The law he has brought about, supported tacitly by the married-but-living-alone Prime Minister Narendra Modi, does not name Muslims, or for that matter Christians, Sikhs and Buddhists either. It also, one presumes, does not by implication frown upon Hindu young men marrying Muslim young women, and doing a Ghar Wapsi on them.
The Uttar Pradesh Prohibition of Unlawful Religious Conversion Ordinance, 2020 (Hindi: Uttar Pradesh Vidhi Virodhi Dharma Samparivartan Pratishedh Adhyadhesh, 2020), was cleared by the UP Cabinet on November 24, 2020, and made law by Governor Anandiben Patel on November 28.
The law makes conversion non-bailable with up to 10 years of jail term if undertaken unlawfully and requires that religious conversions for marriage in Uttar Pradesh be approved by a District Magistrate.
Though the Ordinance itself does not use the word “love jihad”, the Chief Minister has gone on record to state that this law has been brought to “regulate love jihad”.
Love Jihad, evoking memories of marauding hordes of Turks, Mongols, and Uzbeks racing through the Khyber Pass and down the valleys of the Indus and Ganges in a thousand-year reign of rapine and pillage and rule, is a dog whistle louder than the call to construct a temple to Lord Rama after demolishing the Babri Mosque.
This is so because, in the guise of law against forcible and fraudulent conversion, it is far more and much more aggressive in its reach, touching even Christians who are targeted by anti-conversion laws in as many as eight States, with the number growing every year.
Can men be taught to seduce women, as the implication seems to be, with some Sangh leaders going to the extent of saying that Pakistan and its military intelligence agencies actually have set up camps where Muslim youth are taught not the use of weapons, but the fine art of seduction?
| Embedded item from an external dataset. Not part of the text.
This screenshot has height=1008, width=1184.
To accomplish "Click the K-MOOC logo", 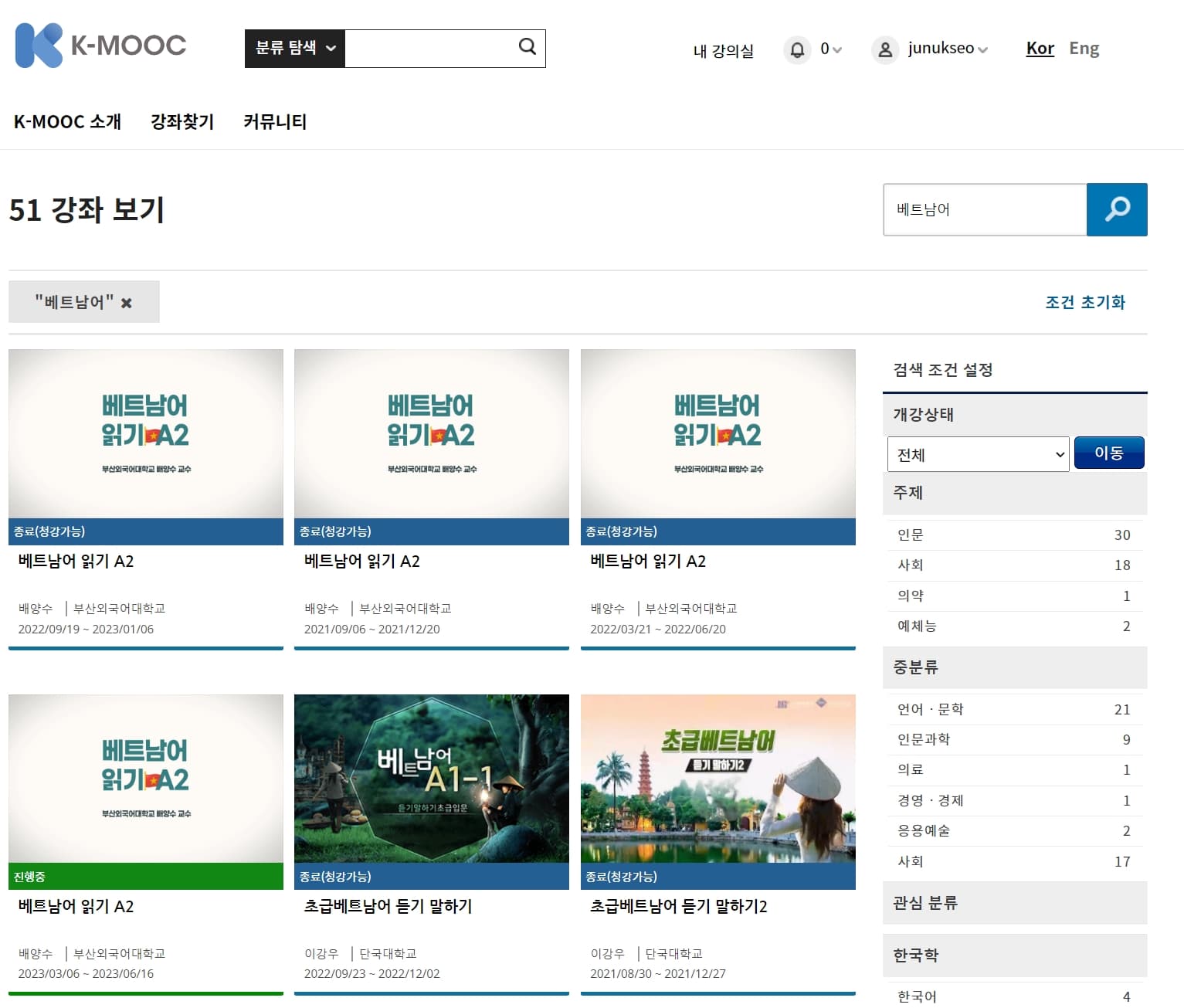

The answer would seem to be Yes. The Kama Sutra has a “significant portion dedicated to skills of seduction”, as scholar Brandy Engler wrote some time ago in the Huffington Post.
The Constitution of India and its penal codes have no specific provisions regarding the freedom to marry someone from a different race. Article 21 would provide that freedom as it comes under “personal liberty”, which the Constitution protects, and the Supreme Court has reiterated time and again.
The first Chief Minister of Uttar Pradesh and one of the makers of the Constitution, Govind Ballabh Pant [I was friends with his son’s family], wrote, “I am one of those who feel(s) that the success of democracy is to be measured by the amount of confidence that it generates in different sections of the community.
I believe that every citizen in a free state should be treated in such a manner that not only his material wants but also his spiritual sense of self-respect may be fully satisfied.”
Pant was not a mere someone. He was instrumental in shaping Hindu society as we know it today. He protested the zamindari system to passing the Hindu Code Bill in the State, which made monogamy compulsory for Hindu men and gave Hindu women the right to divorce and inherit ancestral property.
The U.P. law, like many such xenophobic legislation and practices, entirely disempowers women. It is rank communal; deeply polarising of society; and it incites both hate and violence.
But the deep fear which eats heavy as a ball of lead in the pit of my stomach is that it will find support among many, cutting across the rural and urban, poor and middle-class divides.
That is so because the ground has been well-prepared since the election campaign of 2013-14 to accept and rejoice in anything that puts the Muslim in his place as a second-class citizen, shorn of rights, shorn of human dignity.
Now every youth will be a suspect.
Will the High Court or Supreme Court strike it down? They have upheld the anti-conversion laws which target Christians. People can only hold their breath. (Courtesy: Indian Currents)
(John Dayal is a senior journalist and human rights activist. The views are personal.)